Okay. And sir, on this Korean Circuit, how would that be?
Sorry to interrupt, sir. Request you to rejoin the queue for the follow-up question. The next question is from the line of Rahul Agarwal from Ikigai Assets.
Congratulations for a good set in a weak environment. Sir, 2 questions. One is, it looks like very hyper growth for Amber in Electronics and railways ahead. My sense was you're also getting into larger merger and acquisitions now. The challenge essentially going forward could be managing people, having heads of department and then integrating all of this into the Amber's culture.
As of now, I just wanted to understand what are the gaps you have filled to handle such a large revenue. The P&Ls are going to be very big going forward. And what are the gaps which are still left to be addressed? So that's the first question.
And secondly, on cash flow, I think there are a lot of questions revolving around how much is going to be the capex purely because there are going to be timing mismatches. Once you raise the funds, whenever in case the Board approves that, just wanted to be double sure that what is the peak debt Amber plans over the next, let's say, just by March '26, how does the balance sheet shape up for Amber consol?
If Sudhirji can help us on understanding the overall cash outflow for the business over the next 9 months? And what could be the peak debt that will actually calm down the nerves a bit purely because till then we'll have full clarity on what is the equity funding plan and then we can work around the further numbers. So those are my 2 questions, sir.
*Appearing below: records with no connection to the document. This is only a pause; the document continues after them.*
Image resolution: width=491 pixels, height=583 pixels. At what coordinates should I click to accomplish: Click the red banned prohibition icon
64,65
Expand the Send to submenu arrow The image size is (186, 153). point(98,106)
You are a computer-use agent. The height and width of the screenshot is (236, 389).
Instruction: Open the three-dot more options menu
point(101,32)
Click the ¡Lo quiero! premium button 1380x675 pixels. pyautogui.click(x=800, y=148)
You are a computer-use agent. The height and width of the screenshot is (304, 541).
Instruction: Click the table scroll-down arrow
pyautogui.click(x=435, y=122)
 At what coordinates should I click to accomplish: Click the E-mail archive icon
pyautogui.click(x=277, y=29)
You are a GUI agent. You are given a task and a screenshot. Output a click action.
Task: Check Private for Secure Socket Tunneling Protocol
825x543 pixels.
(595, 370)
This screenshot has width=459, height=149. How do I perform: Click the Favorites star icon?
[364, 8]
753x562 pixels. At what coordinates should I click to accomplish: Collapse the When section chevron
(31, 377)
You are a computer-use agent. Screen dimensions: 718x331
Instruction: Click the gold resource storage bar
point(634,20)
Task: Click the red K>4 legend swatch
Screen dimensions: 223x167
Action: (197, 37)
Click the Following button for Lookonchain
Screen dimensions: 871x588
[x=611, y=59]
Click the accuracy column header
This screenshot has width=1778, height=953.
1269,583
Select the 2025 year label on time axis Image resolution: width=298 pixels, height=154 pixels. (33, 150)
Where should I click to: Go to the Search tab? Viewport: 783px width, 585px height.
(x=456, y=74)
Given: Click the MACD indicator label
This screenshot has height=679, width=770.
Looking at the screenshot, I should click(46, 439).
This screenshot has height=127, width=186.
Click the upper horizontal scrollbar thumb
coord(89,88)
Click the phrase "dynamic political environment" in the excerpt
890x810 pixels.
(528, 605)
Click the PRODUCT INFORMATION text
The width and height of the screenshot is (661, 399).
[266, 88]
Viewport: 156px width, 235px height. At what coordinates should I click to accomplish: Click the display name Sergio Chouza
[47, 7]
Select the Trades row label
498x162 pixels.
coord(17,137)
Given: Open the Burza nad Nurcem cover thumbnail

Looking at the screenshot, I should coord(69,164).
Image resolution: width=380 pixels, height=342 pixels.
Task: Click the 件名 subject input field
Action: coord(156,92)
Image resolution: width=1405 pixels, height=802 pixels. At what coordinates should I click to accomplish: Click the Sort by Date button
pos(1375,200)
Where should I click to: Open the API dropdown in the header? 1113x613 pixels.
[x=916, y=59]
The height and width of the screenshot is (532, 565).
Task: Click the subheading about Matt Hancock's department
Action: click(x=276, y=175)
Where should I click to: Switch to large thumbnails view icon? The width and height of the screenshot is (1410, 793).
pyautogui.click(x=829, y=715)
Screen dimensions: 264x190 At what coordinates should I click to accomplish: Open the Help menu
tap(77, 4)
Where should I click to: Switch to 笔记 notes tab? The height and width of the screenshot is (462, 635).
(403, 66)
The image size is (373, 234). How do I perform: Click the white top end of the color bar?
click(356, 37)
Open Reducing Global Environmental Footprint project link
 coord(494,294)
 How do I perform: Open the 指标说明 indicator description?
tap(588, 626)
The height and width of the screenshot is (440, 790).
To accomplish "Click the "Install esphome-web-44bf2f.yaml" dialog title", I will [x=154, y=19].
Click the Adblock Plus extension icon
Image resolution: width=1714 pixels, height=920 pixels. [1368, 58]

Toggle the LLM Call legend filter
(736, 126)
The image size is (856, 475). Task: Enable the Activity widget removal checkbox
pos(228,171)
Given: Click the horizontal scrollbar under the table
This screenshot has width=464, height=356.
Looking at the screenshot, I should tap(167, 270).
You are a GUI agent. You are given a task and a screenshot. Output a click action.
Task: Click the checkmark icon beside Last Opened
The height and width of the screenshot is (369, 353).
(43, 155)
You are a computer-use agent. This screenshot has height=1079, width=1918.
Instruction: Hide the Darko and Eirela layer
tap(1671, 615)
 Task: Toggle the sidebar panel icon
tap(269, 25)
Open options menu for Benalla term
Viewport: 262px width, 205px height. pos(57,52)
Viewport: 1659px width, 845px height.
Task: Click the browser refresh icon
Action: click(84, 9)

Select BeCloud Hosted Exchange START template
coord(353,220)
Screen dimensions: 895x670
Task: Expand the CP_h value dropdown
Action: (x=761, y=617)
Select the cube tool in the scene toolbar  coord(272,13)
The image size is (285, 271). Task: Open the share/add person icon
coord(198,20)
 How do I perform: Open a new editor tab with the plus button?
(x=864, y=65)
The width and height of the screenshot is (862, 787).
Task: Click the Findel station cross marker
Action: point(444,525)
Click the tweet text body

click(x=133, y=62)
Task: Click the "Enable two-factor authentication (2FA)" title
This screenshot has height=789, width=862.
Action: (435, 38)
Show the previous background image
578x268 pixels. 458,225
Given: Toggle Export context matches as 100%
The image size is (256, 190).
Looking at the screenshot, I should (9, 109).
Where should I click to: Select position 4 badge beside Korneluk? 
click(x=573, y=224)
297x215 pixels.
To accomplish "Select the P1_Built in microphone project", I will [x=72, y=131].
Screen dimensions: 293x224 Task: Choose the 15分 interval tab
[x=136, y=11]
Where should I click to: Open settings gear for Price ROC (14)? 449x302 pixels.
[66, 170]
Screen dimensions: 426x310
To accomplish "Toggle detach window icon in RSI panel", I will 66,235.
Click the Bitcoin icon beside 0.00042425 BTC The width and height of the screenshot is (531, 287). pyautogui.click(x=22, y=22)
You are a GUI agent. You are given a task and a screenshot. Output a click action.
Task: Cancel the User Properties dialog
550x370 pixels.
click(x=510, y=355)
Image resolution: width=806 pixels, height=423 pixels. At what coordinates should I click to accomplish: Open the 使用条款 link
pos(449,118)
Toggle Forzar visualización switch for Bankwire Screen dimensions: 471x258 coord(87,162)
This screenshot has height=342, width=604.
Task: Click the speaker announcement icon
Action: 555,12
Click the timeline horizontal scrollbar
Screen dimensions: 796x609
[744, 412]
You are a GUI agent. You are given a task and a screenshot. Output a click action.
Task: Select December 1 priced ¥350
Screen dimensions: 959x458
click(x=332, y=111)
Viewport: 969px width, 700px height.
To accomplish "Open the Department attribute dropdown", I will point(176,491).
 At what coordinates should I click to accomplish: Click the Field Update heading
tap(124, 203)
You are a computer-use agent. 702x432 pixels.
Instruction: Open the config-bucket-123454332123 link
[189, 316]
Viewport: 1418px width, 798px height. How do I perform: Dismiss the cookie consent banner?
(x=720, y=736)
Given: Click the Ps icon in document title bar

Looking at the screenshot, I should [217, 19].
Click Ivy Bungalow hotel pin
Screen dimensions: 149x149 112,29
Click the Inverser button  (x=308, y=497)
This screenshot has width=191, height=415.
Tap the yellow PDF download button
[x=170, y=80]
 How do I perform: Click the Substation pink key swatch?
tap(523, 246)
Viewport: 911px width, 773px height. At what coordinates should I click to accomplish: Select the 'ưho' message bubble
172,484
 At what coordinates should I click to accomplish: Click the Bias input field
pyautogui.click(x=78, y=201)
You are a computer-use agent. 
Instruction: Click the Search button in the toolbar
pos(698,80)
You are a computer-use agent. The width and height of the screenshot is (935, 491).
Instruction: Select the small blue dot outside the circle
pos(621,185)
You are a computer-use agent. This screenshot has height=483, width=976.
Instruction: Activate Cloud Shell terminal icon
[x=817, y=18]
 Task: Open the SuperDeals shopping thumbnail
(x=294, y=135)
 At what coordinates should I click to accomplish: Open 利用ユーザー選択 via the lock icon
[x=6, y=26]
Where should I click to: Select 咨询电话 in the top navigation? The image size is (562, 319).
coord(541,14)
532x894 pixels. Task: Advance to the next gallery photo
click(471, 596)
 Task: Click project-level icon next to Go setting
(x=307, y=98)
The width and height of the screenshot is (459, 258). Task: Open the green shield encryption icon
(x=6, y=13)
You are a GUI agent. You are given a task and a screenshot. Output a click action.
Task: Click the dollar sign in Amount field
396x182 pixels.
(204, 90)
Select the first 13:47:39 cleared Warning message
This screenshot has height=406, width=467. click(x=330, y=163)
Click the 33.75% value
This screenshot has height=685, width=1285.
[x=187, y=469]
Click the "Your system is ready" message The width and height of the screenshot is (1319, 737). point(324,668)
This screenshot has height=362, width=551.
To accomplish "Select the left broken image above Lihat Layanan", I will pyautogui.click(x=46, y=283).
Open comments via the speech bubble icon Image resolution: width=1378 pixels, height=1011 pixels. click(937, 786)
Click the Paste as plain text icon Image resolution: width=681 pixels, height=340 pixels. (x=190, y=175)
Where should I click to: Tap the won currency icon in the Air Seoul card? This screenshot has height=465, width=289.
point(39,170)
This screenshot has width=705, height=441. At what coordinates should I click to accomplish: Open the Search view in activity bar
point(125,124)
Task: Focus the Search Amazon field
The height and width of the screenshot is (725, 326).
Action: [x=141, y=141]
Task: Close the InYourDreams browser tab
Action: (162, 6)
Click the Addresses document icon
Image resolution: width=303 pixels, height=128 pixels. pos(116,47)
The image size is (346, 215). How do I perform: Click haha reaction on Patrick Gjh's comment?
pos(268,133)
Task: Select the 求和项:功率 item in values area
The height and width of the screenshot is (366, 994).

So on the first question regarding the management bandwidth, what we do at Amber is the moment we start the due diligence process of any company - prospective company to be acquired, or to be partnered with, we, first of all, onboard who's going to lead that portion and who's going to integrate those companies after we acquire. So that is a proactive approach which we take.
Just to give an example, when Ascent Circuits was acquired, parallelly Santosh was onboarded, who was MD and CEO of the company, large company catering in India, multinational company.
And then parallelly, Mr. Agarwal joined us, who is taking care of the Electronics division with Sanjay Arora.
And now since Power-One and Unitronics have been onboarded, already the team leaders who will be heading this have been onboarded from large multinational companies. They have already joined. In fact, most of the vetting of the products and also the technical due diligence has been done by our own team now. So this is a proactive approach which we take.
And good part of these, both 2 acquisitions is that both the promoters are -- they are traveling our journey further with us. So they will be with us for the next 5 years. And we don't think any big change coming in. And the large part of the CEOs of the company, they have agreed to continue with us. So we don't see any big change and challenge on the management bandwidth.
As far as the Korea Circuit JV's capex is concerned and the numbers on the debt levels, what you were asking, I would like to tell all of you that at Amber, I would, in fact, like to guide this to all of you that at Amber, we have taken a very strategic decision that we should be net debt- free company by next financial year end. So that is our plan.
In case though we have a policy and principle approved at the Board level that we will never ever cross 2x of debt EBITDA. But looking into the current situation and the capex plans, we will be raising some funds, and we'll keep you all posted. I think we are aiming to be a net debt- free company by next financial year.
Thank you. Ladies and gentlemen, due to time constraints, that was the last question for today.
I now hand the conference over to management for closing comments.
Thank you, everyone, for joining on the call. For any further information, kindly get in touch with our Head of IR, Mr. Ravi Kharbanda or Rohit Singh from our IR team, or Strategic Growth Advisors, our Investor Relations Advisors. Thank you very much. Have a good day ahead.
On behalf of Amber Enterprises India Limited, that concludes this conference. Thank you for joining us, and you may now disconnect your lines.